[Data — start]

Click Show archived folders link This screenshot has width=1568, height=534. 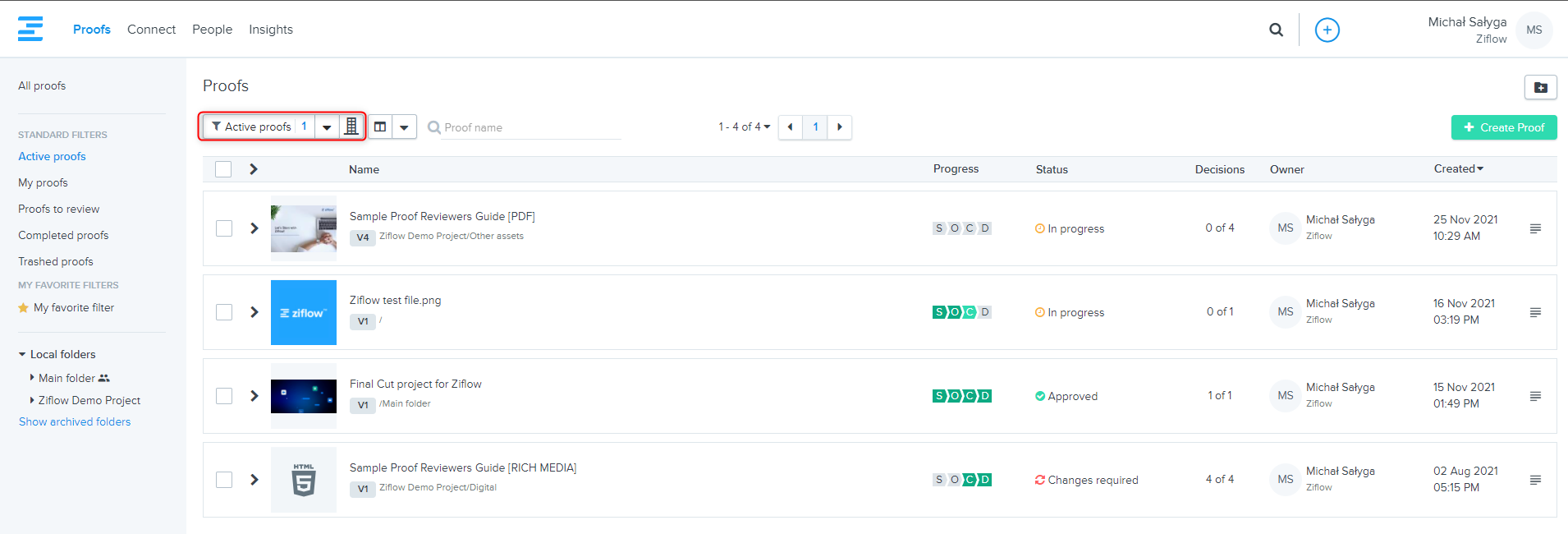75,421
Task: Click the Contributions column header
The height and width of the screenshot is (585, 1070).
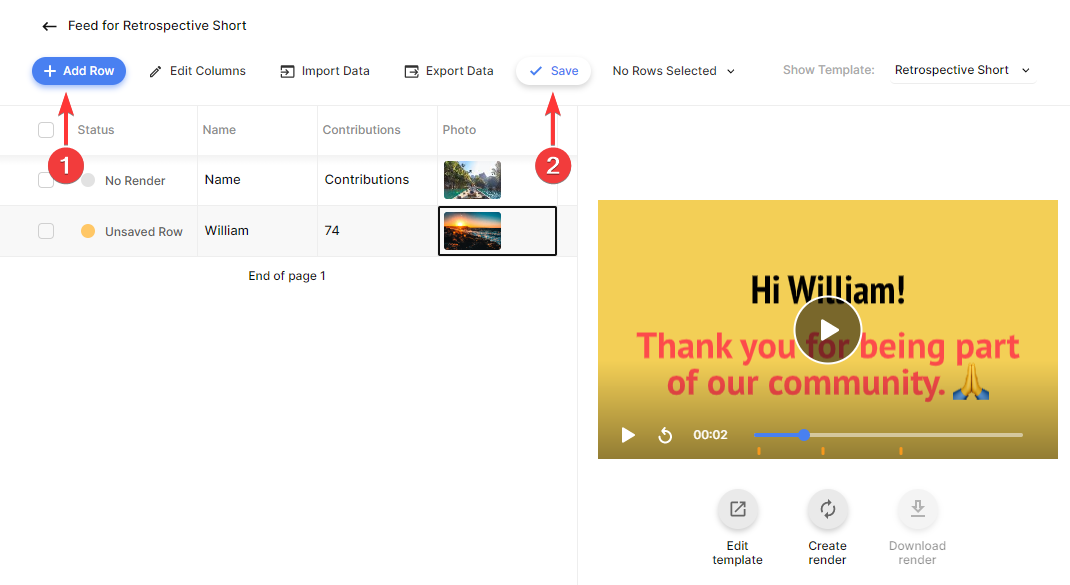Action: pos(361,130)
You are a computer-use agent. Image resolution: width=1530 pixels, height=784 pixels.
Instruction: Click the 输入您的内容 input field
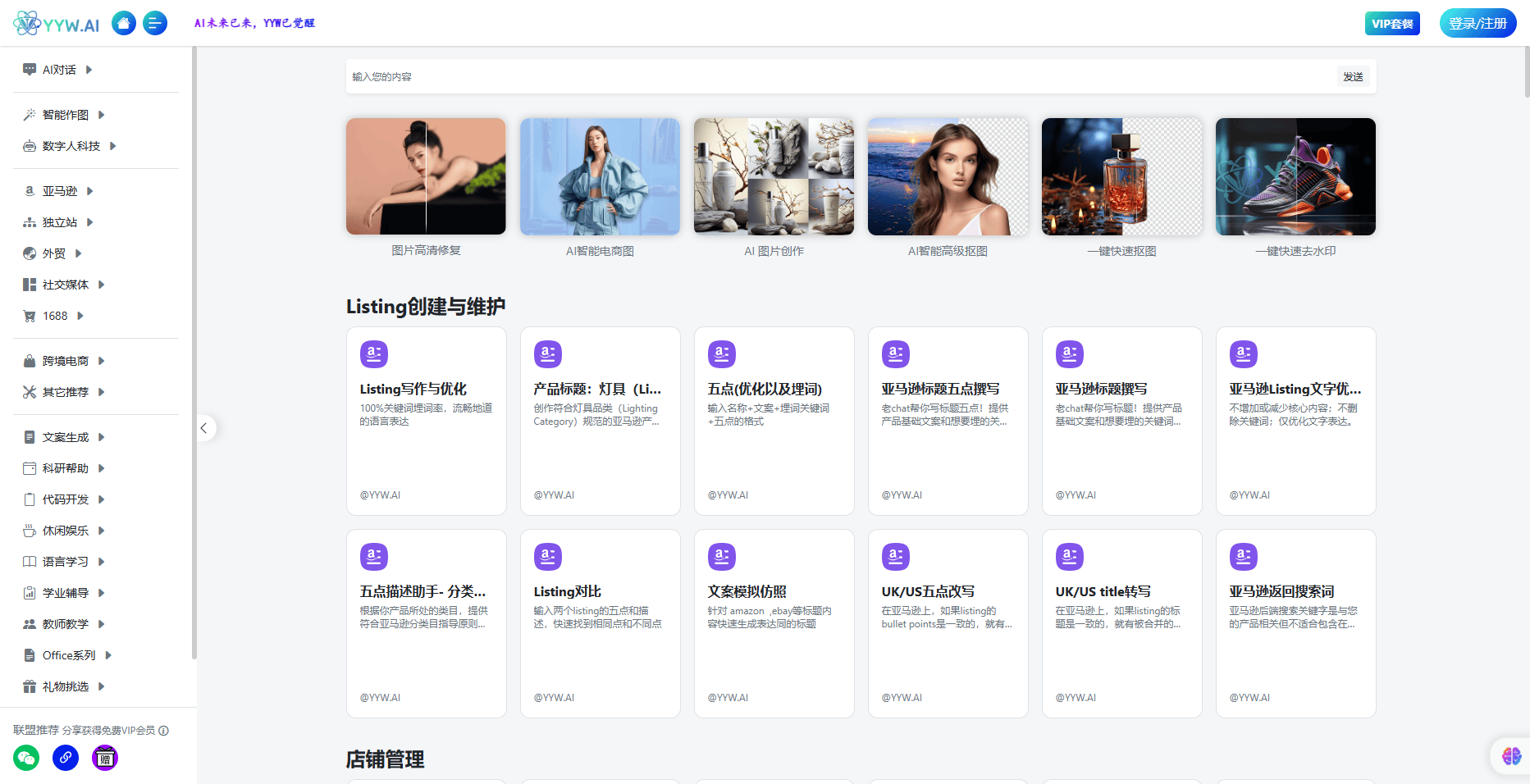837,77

[Data — finish]
[Data — start]

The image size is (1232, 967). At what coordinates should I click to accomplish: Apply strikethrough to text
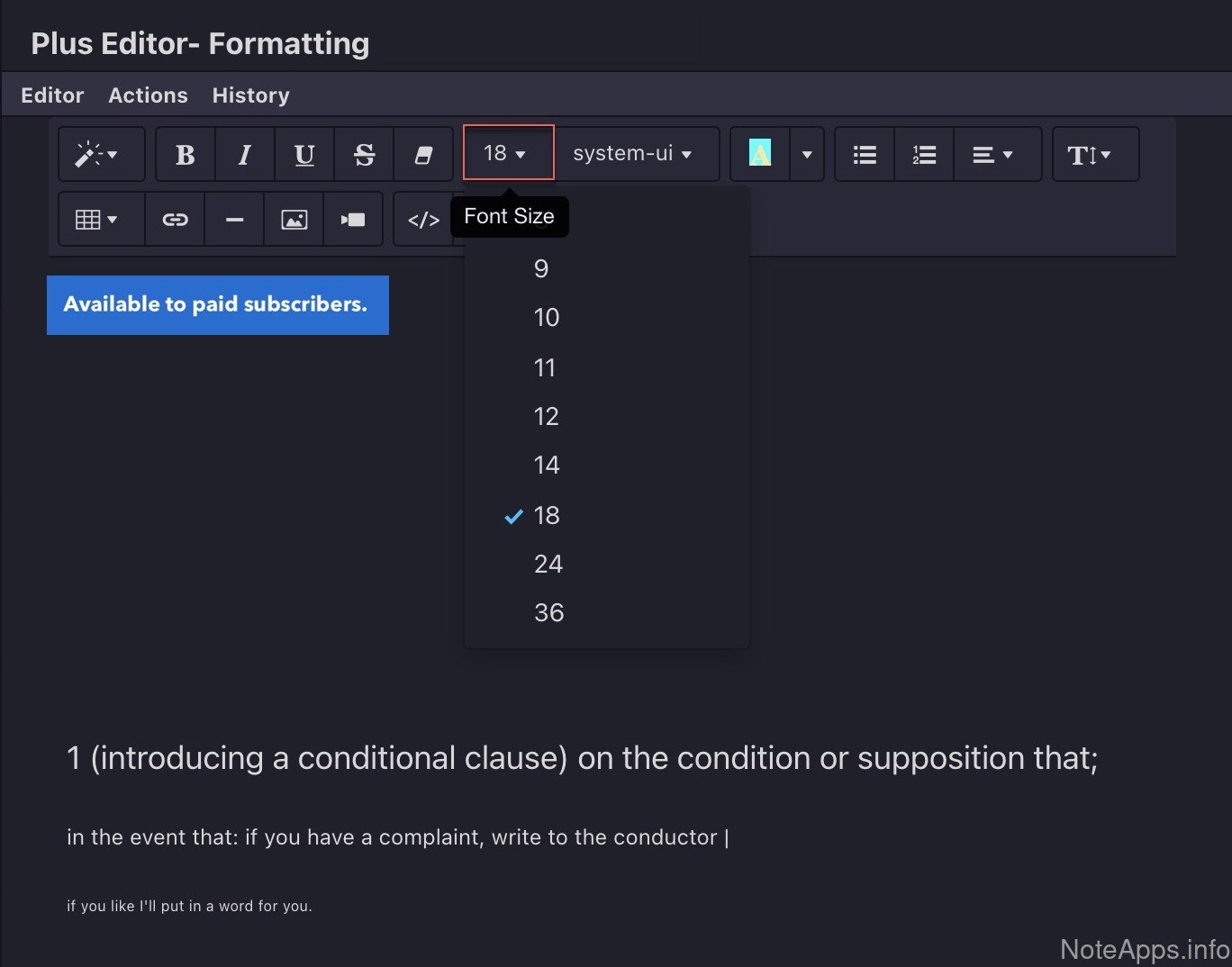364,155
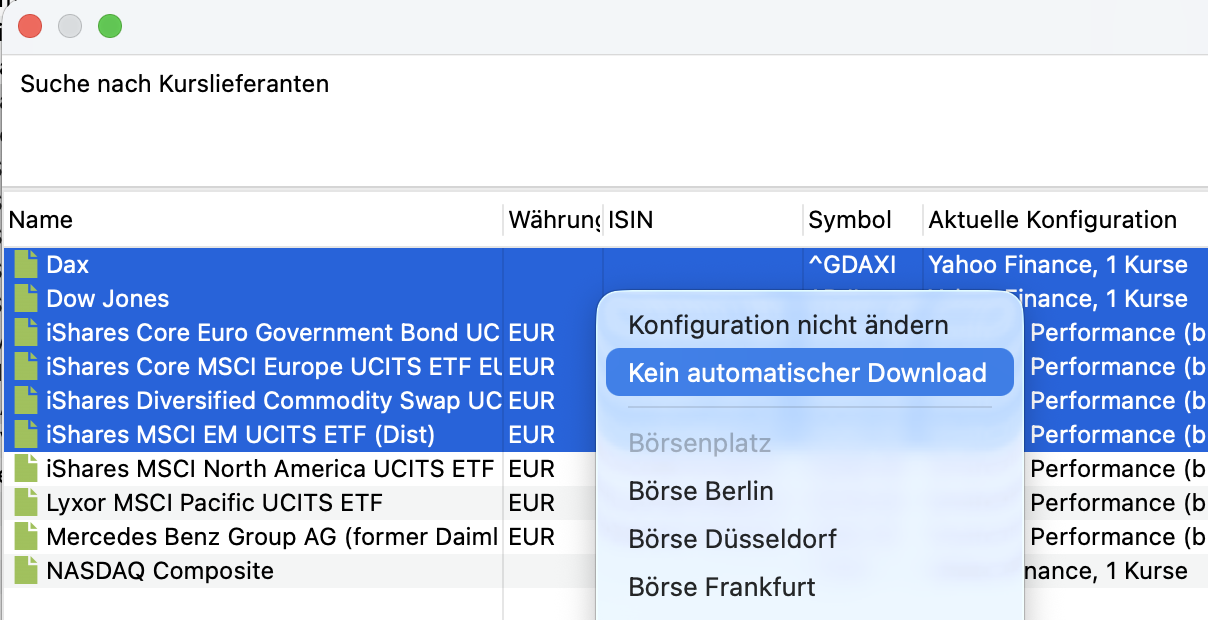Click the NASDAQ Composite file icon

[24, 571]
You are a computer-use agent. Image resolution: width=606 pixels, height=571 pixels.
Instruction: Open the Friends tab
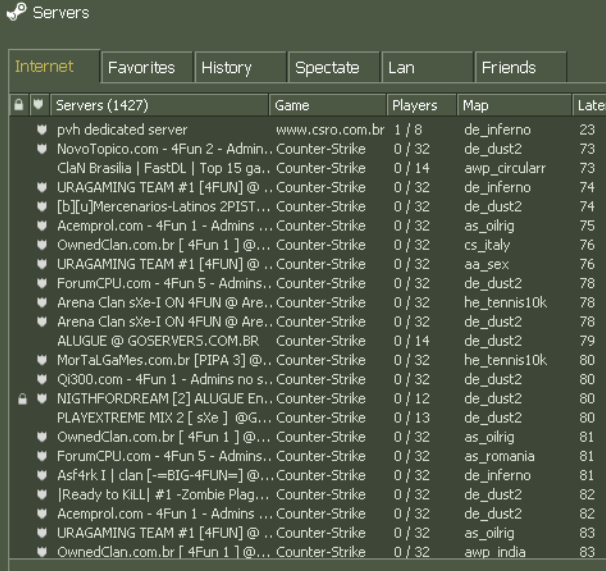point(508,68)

[Data — finish]
[Data — start]

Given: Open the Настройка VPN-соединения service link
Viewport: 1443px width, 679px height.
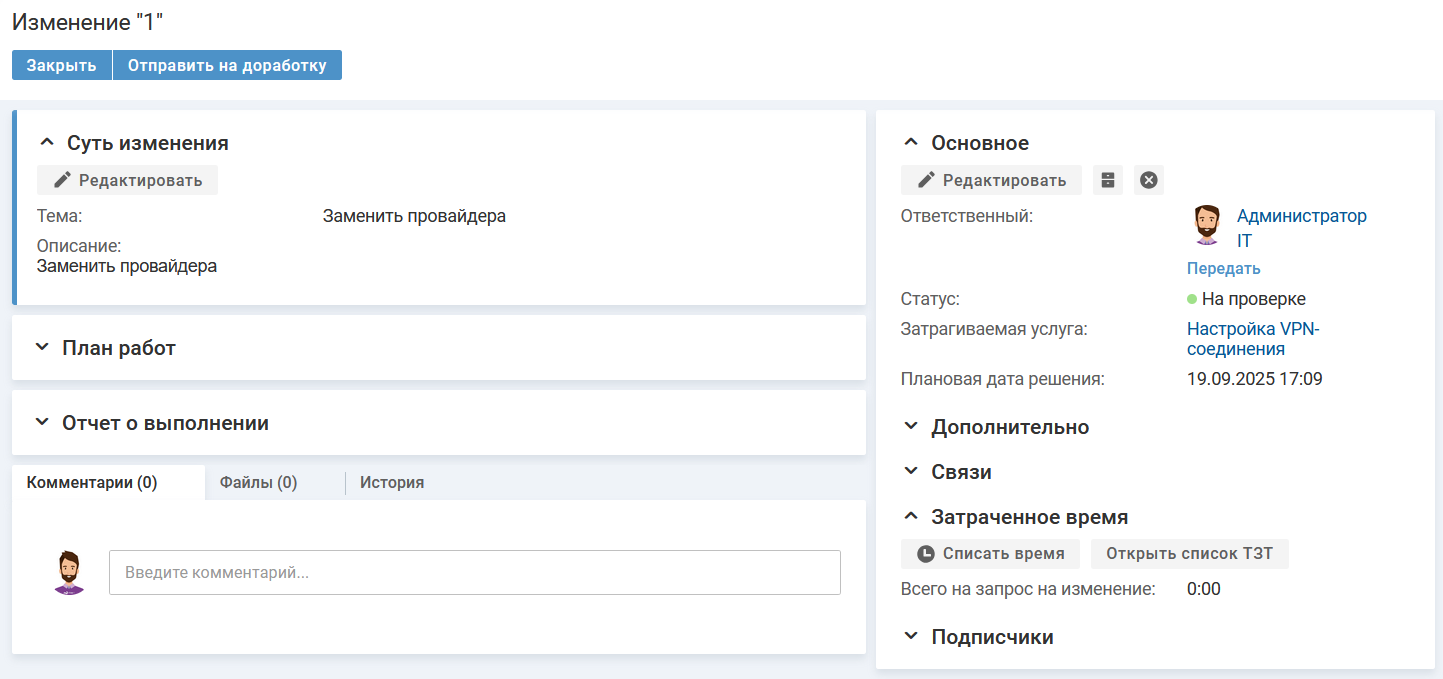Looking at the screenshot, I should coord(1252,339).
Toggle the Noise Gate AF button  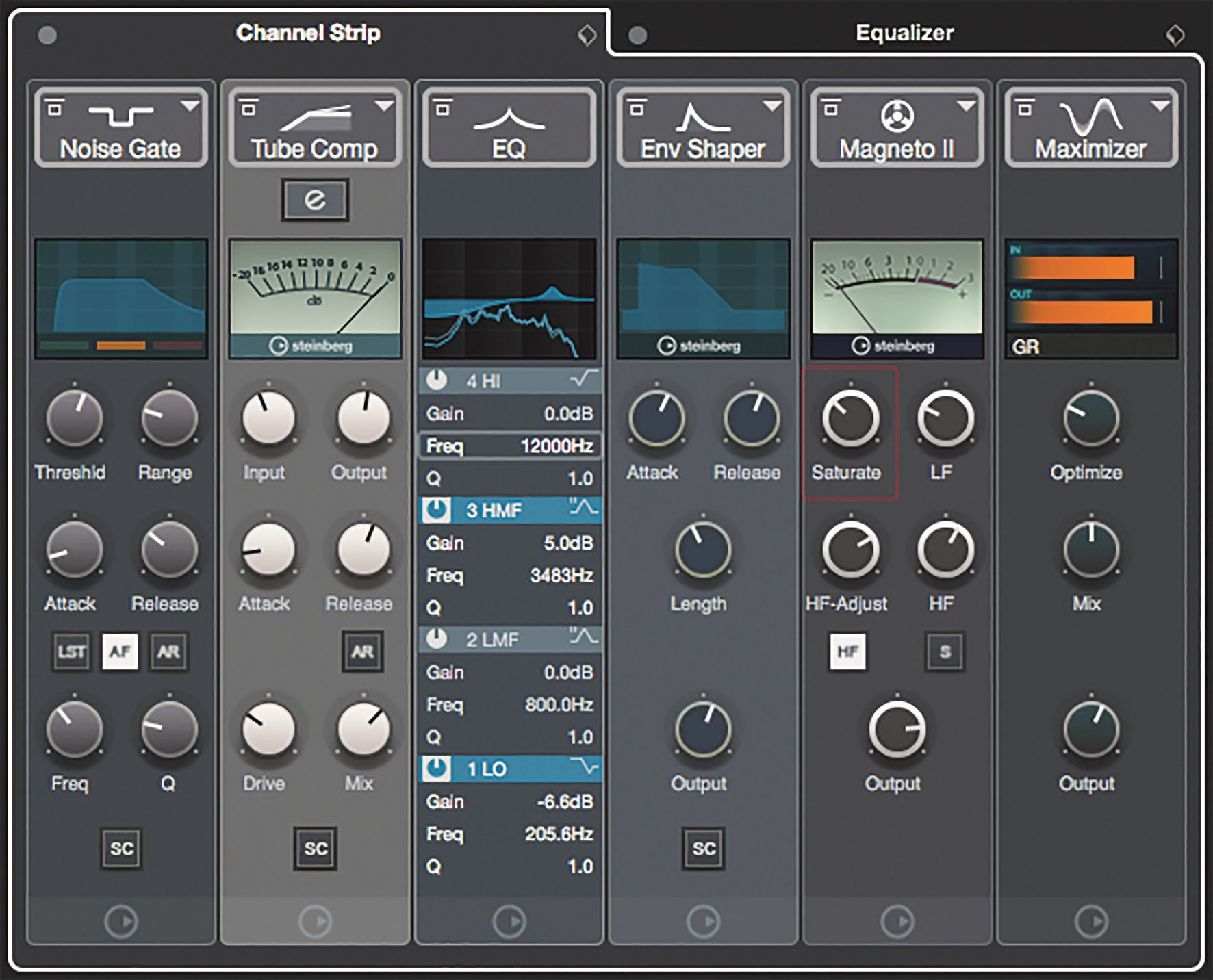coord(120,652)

[Data — finish]

> [Work instructions]:
Among the lines of the data above, find those with the word "agent" and show them.

> [Solution for this task]:
You are a computer-use agent. Image resolution: width=1530 pixels, height=784 pixels.
You are a computer-use agent. Image resolution: width=606 pixels, height=571 pixels.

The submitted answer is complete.